And now I turn his mind to fanciful things
And grip him close and hoarsely murmur my love
And pray away from him all this pain that clings
To this mind I am weary of.
Oh, I will teach him as best a man can teach
And strive to find him all knowledge of you I hold
And make you near to him even when out of reach
Of my treacherous heart and cold.
For though I cannot see there is more to be seen,
And what I cannot know is in presciences,
And all you are is as it has ever been
Between my heart and his.
EBB-TIDE
You who were never afraid of truth or doubt,
Only saying "The light in the soul is real,
The spirit of grace is true, the lamp is not put out."

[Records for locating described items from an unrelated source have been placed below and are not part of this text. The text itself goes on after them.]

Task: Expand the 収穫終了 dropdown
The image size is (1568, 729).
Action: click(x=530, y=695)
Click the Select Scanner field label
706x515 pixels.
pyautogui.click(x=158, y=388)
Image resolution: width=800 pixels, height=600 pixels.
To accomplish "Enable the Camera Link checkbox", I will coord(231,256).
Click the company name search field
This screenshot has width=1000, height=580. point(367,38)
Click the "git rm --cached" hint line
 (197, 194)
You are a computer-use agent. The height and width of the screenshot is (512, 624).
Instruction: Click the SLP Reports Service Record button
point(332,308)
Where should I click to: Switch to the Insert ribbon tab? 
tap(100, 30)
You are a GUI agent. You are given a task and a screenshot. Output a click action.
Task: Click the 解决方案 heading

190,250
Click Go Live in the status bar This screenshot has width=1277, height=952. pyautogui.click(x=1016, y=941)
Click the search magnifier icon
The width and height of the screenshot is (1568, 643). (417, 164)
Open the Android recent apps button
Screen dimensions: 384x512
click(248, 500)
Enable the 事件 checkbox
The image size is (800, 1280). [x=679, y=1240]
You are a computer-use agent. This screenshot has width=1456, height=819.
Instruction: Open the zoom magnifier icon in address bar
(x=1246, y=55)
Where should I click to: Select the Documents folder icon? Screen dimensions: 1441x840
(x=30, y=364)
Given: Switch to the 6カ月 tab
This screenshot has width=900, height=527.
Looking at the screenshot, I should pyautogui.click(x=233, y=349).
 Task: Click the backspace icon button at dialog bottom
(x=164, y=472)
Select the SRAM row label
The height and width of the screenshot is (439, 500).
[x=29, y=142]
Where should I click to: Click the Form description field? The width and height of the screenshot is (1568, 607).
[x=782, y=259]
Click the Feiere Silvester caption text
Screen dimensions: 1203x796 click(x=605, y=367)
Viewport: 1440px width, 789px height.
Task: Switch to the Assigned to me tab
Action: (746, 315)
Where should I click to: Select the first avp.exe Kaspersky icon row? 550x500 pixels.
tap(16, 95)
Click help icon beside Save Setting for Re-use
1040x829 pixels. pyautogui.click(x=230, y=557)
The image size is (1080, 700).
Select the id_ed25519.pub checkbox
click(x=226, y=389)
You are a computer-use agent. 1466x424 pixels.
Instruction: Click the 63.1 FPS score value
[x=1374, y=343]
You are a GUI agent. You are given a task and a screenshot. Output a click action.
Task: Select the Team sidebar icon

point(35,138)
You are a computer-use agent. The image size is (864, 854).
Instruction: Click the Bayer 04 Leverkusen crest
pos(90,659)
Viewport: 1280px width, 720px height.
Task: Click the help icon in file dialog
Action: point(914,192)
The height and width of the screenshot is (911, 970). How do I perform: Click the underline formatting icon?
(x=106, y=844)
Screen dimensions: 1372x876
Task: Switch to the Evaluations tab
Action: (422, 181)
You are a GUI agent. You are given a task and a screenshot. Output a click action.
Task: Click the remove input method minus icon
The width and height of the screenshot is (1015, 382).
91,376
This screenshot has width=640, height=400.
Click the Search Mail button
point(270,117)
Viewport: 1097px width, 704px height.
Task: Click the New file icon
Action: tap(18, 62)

I must follow forever your white ideal.
Splendor amid the smoke and the dust and vapor,
Truth through the litter of lies and rubble of dreams,
Mutable yet immutable; changed, and the shaper
Of all that light in the mind that steadily gleams!
So—words fail, and run to ironic length;
Like panting breath the phrases quiver and fade.
And the heart unthought-of throbs its appalling strength—
Tireless—till it too in the dust is laid.
But something lives—say there is something lives!
Our passion it is, all of our will to be—
Something in men like a rout of fugitives
Hurrying on the shore of a phantom sea,
Hurrying, wailing, questing, seeing the moon
Light that waste of beauty and terror and plangent sound;
Knowing the tide creeps on, and that soon, too soon,
All of the torches and all of the flowers lie drowned
Yet that that sea moves not of its movement only,
All of the dim vast force is motes that blend,
Each still striving and still secure and lonely
Unto some end, some great mysterious end.